Helen Medlyn and Penny Dodd's latest cull of classics and curiosities is their niftiest yet. Seven years after their first collaboration, Hell on Heels, their current tribute to hellraisers, from Purcell's Dido to Dorothy Parker's Little Old Lady in Lavender Silk, runs the full gamut of emotions.
To say the show has been expertly curated could make it sound merely worthy; but it is much more than that.
Unexpected connections are made at every turn, with astonishingly resourceful lighting from Vera Thomas.
After Medlyn has fired off Una voce poco fa, up close and wicked, Rossini's heroine becomes sister-in-song to Sondheim's Petra the Maid, as the mezzo swerves from whimsical to whiplash in The Miller's Son.
A sultry take on Poulenc's Hotel ("I don't want to work, I want to smoke," the singer laments, in languorous French) reveals a composer as happy to be in cabaret as in the concert hall.
Leonard Bernstein's party pieces, My Name is Barbara and I Hate Music, so often stymied by staid sopranos, get just the zing they need.
Somewhere, I swear it, Medlyn has a big carpet-bag chock-full of accents.
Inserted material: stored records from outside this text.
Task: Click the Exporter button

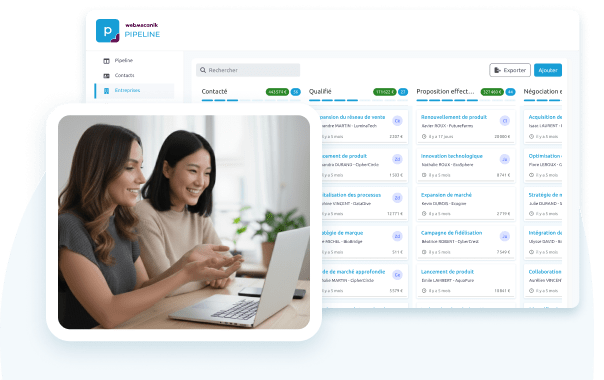Action: [510, 70]
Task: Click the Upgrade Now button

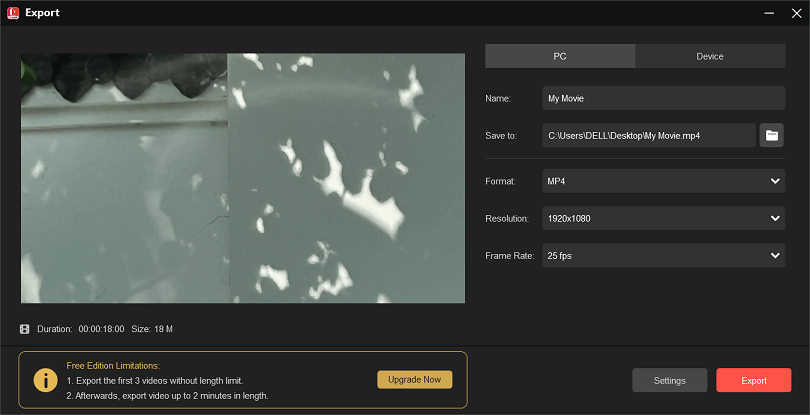Action: pos(414,380)
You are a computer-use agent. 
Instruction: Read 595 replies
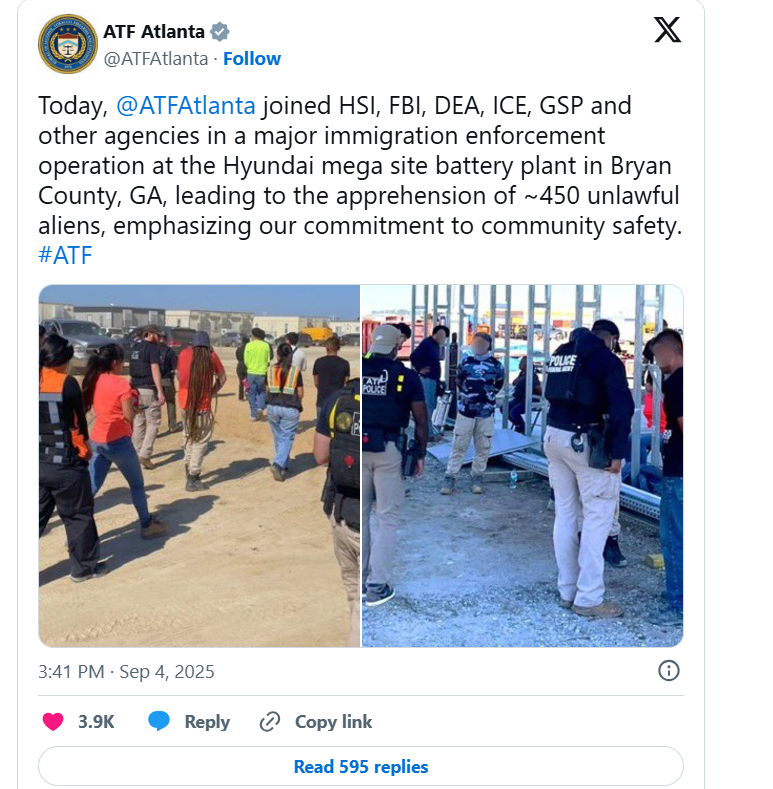(x=361, y=766)
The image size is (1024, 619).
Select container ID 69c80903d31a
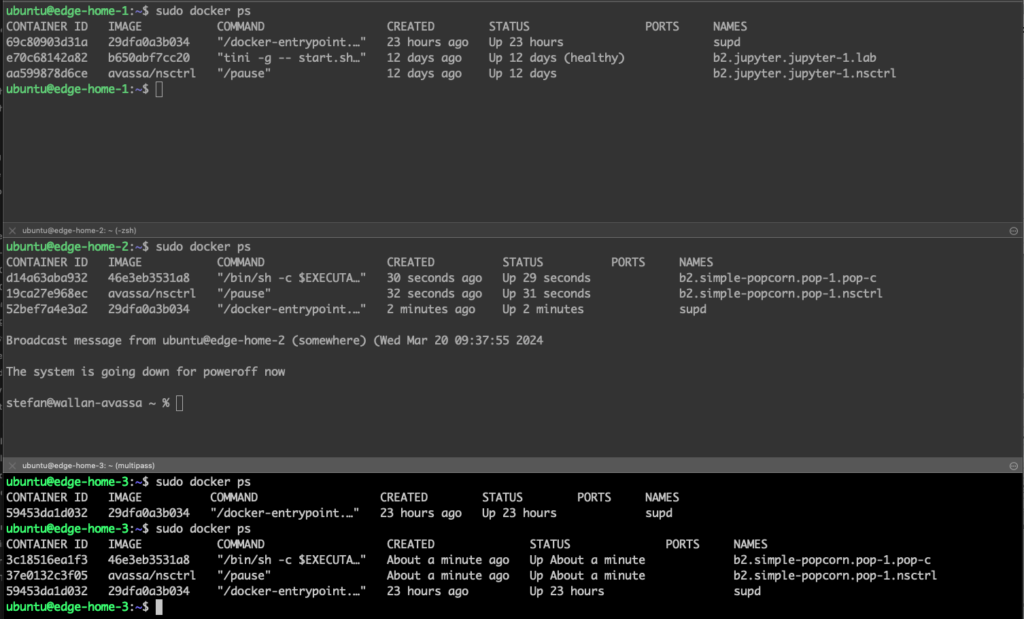47,42
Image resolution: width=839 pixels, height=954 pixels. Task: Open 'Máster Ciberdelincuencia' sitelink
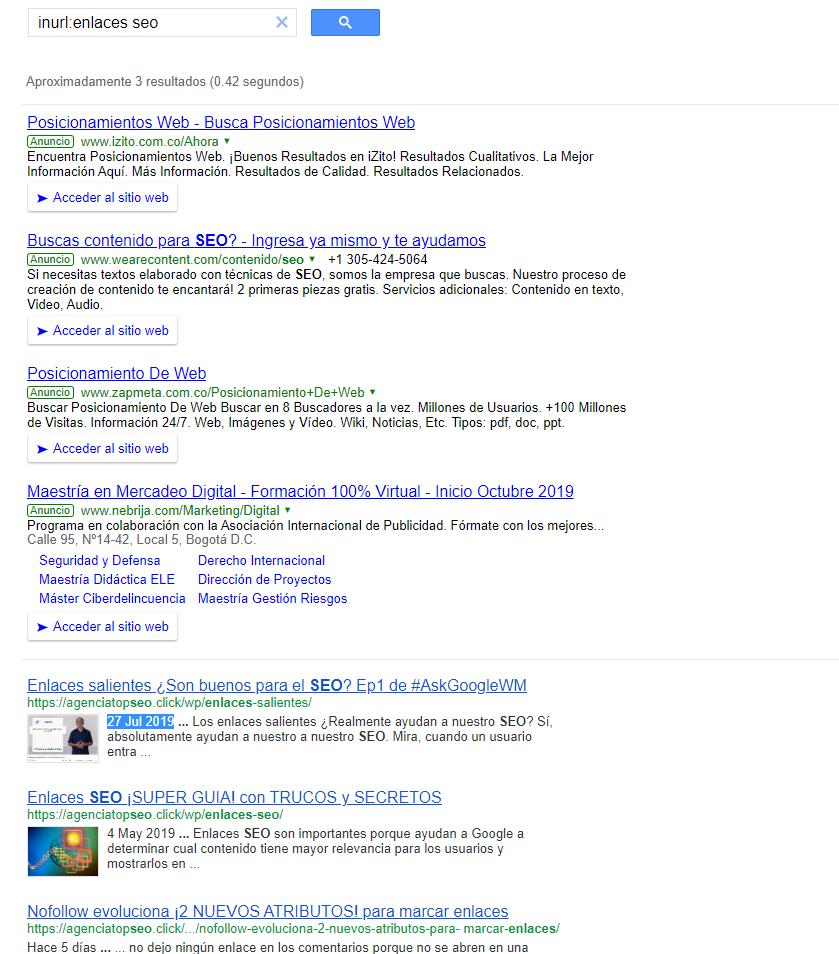(x=112, y=599)
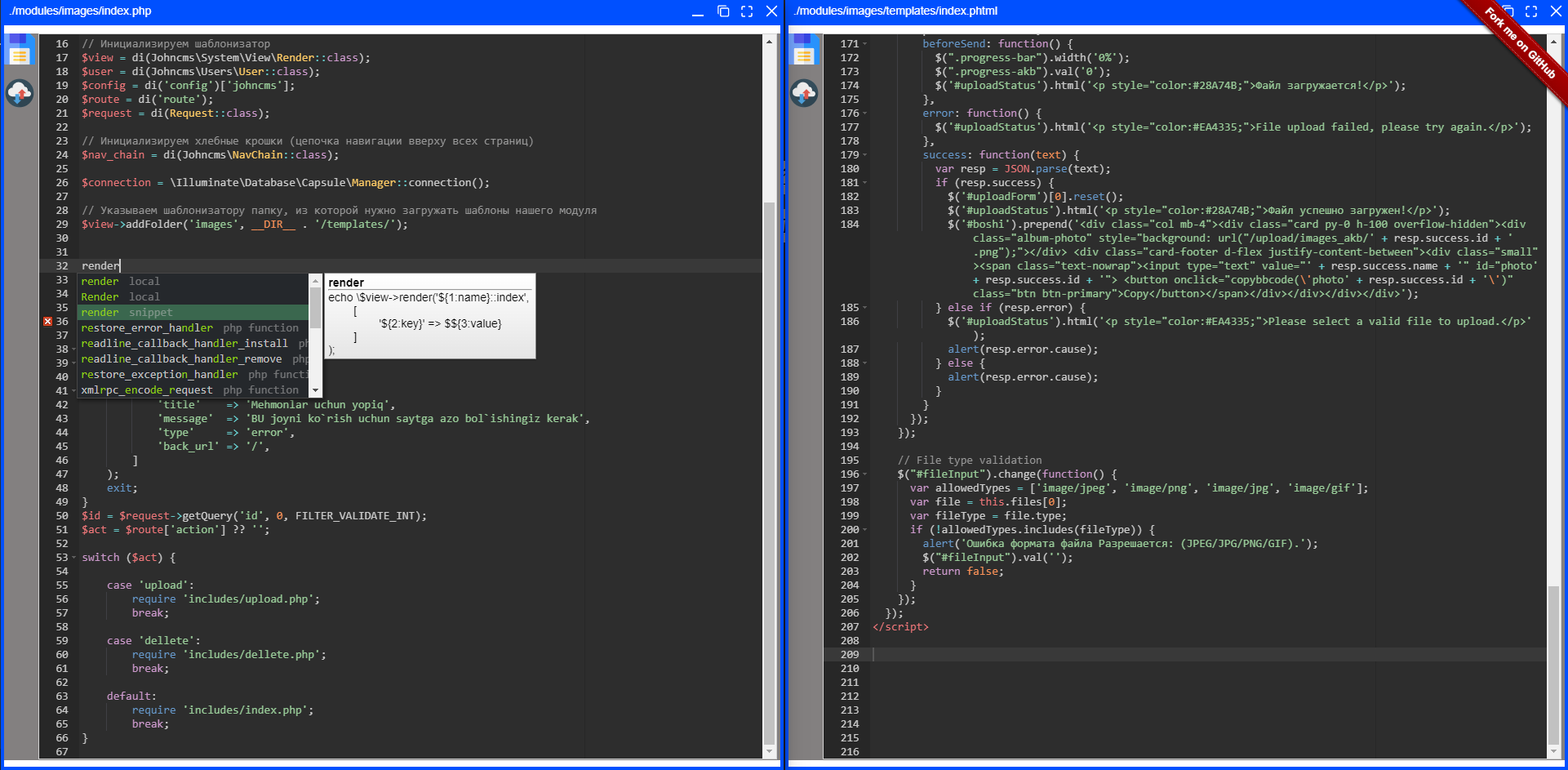Fold the success function at line 179
The width and height of the screenshot is (1568, 770).
click(x=865, y=155)
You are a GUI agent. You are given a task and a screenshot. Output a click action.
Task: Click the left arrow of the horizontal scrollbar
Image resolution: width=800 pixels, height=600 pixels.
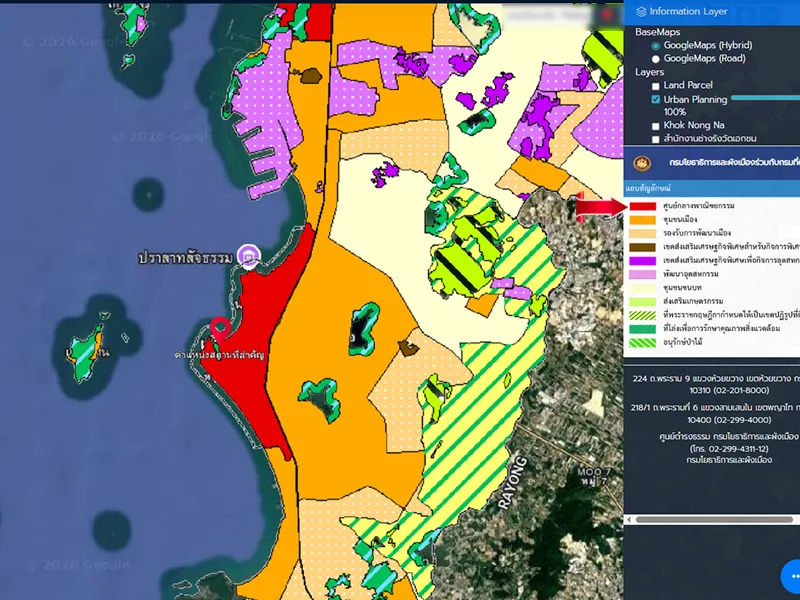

Stanley Holloway's tones in The Lion and Albert have been described as "Lancashire meets Yorkshire on a train to Essex" and Medlyn has it to the last pancake-flat vowel.
She is hilariously common when Sondheim's Mrs Lovett dreams about seaside retirement and all misanthropic twang when Annie's Miss Hannigan dishes out her hate paean to Little Girls.
Medlyn sure can sell a song, but she also knows how to let beauty bloom. On previous dates she won us over with Jerome Kern and Debussy, sung straight; this time around the standouts are a moving In-Between (Judy Garland at her most up-close and sentimental) and a triumphant trip to the enchanted land of Gordon Jenkins' This is all I ask.
The sheer skill of this singer, dispatching 26 songs in 75 minutes, is staggering. So too is Penny Dodd's piano, giving velvet caresses where called for, while effortlessly spiking the livelier numbers with just the right stride and swing.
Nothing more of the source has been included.